Tesamorelin (INN; trade names Egrifta, Egrifta SV and Egrifta WR) is a synthetic form of growth-hormone-releasing hormone (GHRH) which is used in the treatment of HIV-associated lipodystrophy, approved initially in 2010. It is produced and developed by Theratechnologies, Inc. of Canada. The drug is a synthetic peptide consisting of all 44 amino acids of human GHRH with the addition of a trans-3-hexenoic acid group.

== Mechanism of action ==
Tesamorelin is the N-terminally modified compound based on 44 amino acids sequence of human GHRH. This modified synthetic form is more potent and stable than the natural peptide.
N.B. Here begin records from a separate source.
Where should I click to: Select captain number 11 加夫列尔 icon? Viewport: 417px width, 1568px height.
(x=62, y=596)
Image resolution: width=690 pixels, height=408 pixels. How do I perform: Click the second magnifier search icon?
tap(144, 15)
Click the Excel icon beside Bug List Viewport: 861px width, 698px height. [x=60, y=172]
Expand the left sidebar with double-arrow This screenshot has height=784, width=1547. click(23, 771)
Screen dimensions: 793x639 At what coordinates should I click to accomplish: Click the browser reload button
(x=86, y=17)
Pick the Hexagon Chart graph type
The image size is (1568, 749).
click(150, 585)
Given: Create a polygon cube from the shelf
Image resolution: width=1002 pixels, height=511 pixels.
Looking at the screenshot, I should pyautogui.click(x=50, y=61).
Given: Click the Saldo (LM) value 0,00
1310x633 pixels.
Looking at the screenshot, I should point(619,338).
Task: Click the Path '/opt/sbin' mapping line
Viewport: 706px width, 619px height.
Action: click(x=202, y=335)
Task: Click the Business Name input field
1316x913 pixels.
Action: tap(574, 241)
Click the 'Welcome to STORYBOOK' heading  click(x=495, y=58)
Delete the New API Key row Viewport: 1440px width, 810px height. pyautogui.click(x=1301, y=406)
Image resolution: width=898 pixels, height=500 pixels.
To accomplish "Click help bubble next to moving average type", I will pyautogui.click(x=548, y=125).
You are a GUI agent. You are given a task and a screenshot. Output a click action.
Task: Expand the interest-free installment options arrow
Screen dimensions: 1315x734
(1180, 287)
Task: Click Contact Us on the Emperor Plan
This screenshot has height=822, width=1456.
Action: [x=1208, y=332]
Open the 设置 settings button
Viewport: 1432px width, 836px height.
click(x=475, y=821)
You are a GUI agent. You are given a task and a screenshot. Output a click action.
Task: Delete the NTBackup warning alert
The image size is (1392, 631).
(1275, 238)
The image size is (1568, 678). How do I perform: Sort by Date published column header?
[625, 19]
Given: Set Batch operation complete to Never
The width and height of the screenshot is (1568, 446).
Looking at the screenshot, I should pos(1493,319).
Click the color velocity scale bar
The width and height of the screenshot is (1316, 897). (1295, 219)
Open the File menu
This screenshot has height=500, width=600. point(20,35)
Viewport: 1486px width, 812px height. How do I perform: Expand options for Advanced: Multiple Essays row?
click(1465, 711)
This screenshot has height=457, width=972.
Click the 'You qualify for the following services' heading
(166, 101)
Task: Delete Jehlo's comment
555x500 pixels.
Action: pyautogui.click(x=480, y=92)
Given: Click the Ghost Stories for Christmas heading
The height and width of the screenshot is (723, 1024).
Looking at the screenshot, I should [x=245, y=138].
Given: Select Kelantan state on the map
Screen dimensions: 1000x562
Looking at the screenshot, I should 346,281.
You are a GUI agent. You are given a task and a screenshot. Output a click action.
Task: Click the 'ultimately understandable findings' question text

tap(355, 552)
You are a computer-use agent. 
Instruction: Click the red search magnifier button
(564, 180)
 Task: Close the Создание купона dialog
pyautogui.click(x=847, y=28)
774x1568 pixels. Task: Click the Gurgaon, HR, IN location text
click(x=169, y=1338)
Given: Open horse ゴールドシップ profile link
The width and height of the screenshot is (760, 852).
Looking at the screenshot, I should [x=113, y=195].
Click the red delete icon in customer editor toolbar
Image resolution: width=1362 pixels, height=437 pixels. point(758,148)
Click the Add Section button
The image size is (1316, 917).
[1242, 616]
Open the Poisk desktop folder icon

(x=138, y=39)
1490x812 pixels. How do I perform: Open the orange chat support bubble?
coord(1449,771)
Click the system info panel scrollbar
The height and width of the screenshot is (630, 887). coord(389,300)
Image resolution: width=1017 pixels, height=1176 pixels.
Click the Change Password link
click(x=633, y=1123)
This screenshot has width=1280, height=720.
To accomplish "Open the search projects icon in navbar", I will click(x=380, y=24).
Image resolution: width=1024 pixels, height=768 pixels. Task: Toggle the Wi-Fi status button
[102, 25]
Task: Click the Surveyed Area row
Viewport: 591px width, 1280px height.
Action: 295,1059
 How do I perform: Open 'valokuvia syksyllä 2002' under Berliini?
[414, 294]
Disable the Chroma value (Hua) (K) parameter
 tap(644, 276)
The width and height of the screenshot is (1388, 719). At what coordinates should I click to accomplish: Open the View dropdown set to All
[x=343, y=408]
It is also more resistant to cleavage by the dipeptidyl aminopeptidase than human GHRH. It stimulates the synthesis and release of endogenous GH, with an increase in level of insulin-like growth factor (IGF-1). The released GH then binds with the receptors present on various body organs and regulates the body composition. This regulation is due to the mixing of anabolic and lipolytic mechanisms. However, it has been found that the main mechanisms by which Tesamorelin reduces body fat mass are lipolysis followed by reduction in triglycerides level.

== Contraindication ==
Tesamorelin therapy may cause glucose intolerance and increase the risk of type 2-diabetes, so it is contraindicated in pregnancy. Another reason for contraindication in category X is the fact it may harm the fetus before birth, and in earlier trimesters. It is also contraindicated in patients affected by hypothalamic-pituitary axis disruption due to pituitary gland tumor, head irradiation and hypopituitarism.

== Adverse effects ==
Injection site erythema, peripheral edema, injection site pruritus and diarrhea.With frequent usage, may cause joint, arm, and leg pains, as a result of the depletion of body fat mass upon use. Tesamorelin can also cause a greater risk for lipoatrophy, due to its allowance of prolonged exposure to thymadine NTRI.